Semelhante política foi bem
diversa da de extermínio ou segregação seguida por largo tempo no México e no
Peru pelos espanhóis, exploradores de minas, e sempre e desbragadamente na
América do Norte pelos ingleses.
A sociedade colonial no Brasil, principalmente em Pernambuco e no Recôncavo da Bahia, desenvolveu-se patriarcal e aristocraticamente à sombra das grandes plantações de açúcar, não em grupos a esmo e instáveis; em casas-grandes de taipa ou de pedra e cal, não em palhoças de aventureiros.

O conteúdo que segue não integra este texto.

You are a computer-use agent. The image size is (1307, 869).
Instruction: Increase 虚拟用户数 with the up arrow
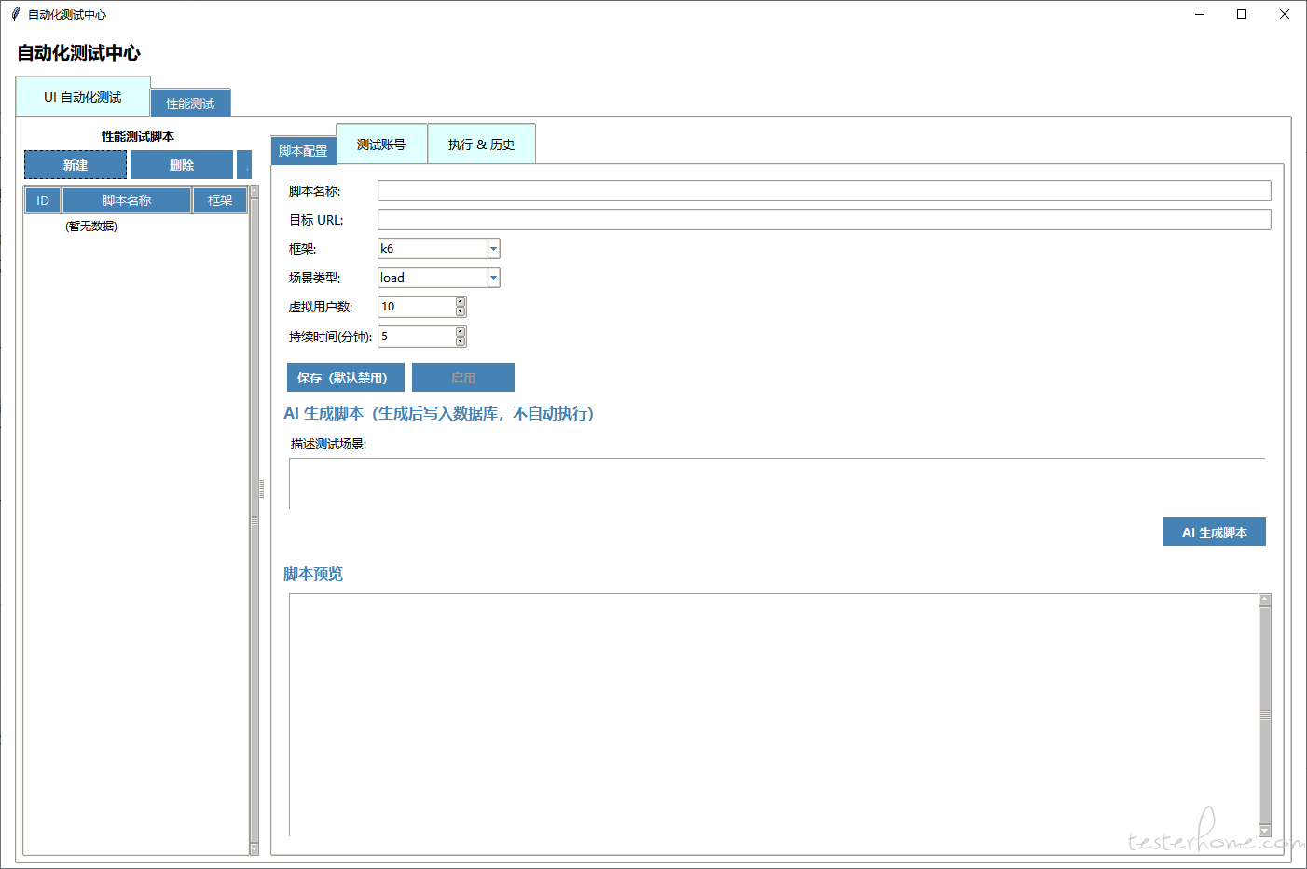(461, 302)
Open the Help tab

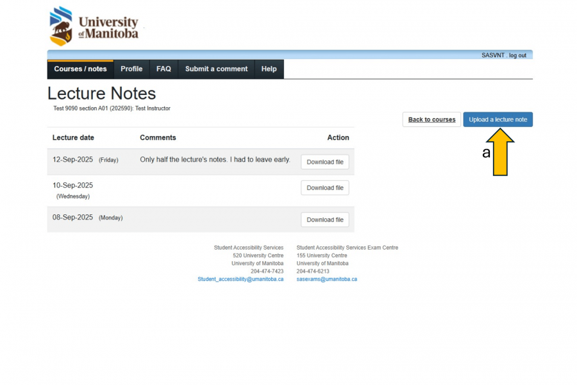point(269,69)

Observa Oliveira Martins que a
população colonial no Brasil, “especialmente ao norte, constituiu-se
aristocraticamente, isto é, as casas de Portugal enviaram ramos para o
ultramar; desde todo o princípio a colônia apresentou um aspecto diverso das
turbulentas imigrações dos castelhanos na América Central e Ocidental.
E antes dele já escrevera
Southey que nas casas de engenho de Pernambuco encontravam-se, nos primeiros
séculos de colonização, as decências e o conforto que debalde se procurariam
entre as populações do Paraguai e do Prata.

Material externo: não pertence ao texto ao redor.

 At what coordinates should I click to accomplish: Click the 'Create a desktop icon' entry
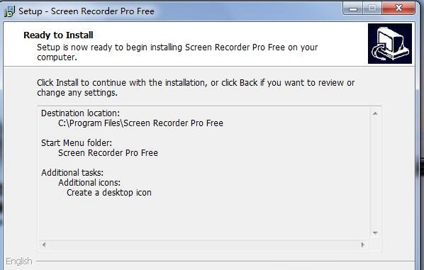point(109,193)
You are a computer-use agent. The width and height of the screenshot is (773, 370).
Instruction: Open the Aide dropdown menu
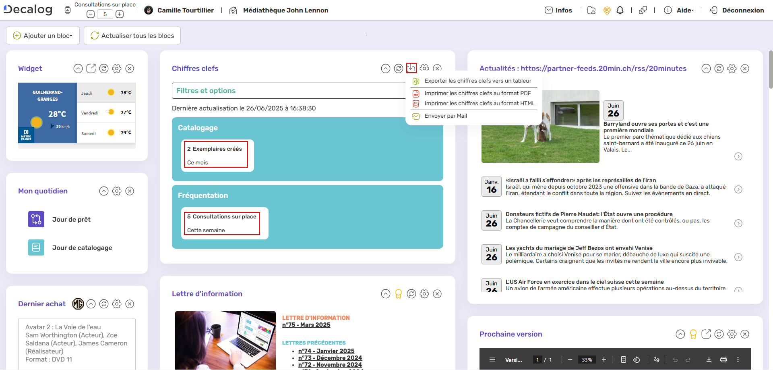click(684, 10)
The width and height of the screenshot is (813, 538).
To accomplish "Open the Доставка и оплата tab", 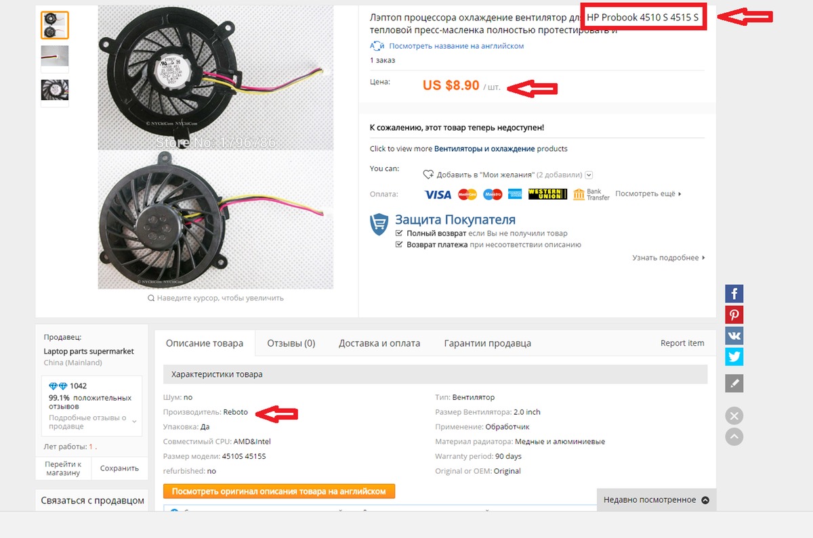I will (x=379, y=343).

No Brasil, como nas colônias
inglesas de tabaco, de algodão e de arroz da América do Norte, as grandes
plantações foram obra não do Estado colonizador, sempre somítico em Portugal,
mas de corajosa iniciativa particular. Esta é que nos trouxe pela mão de um
Martim Afonso, ao Sul, e principalmente de um Duarte Coelho, ao Norte, os
primeiros colonos sólidos, as primeiras mães de família, as primeiras sementes,
o9 primeiro gado, os primeiros animais de transporte, plantas alimentares,
instrumentos agrícolas, mecânicos judeus para as fábricas de açúcar, escravos
africanos para o trabalho de eito e de bagaceira (de que logo se mostrariam
incapazes os indígenas molengos e inconstantes).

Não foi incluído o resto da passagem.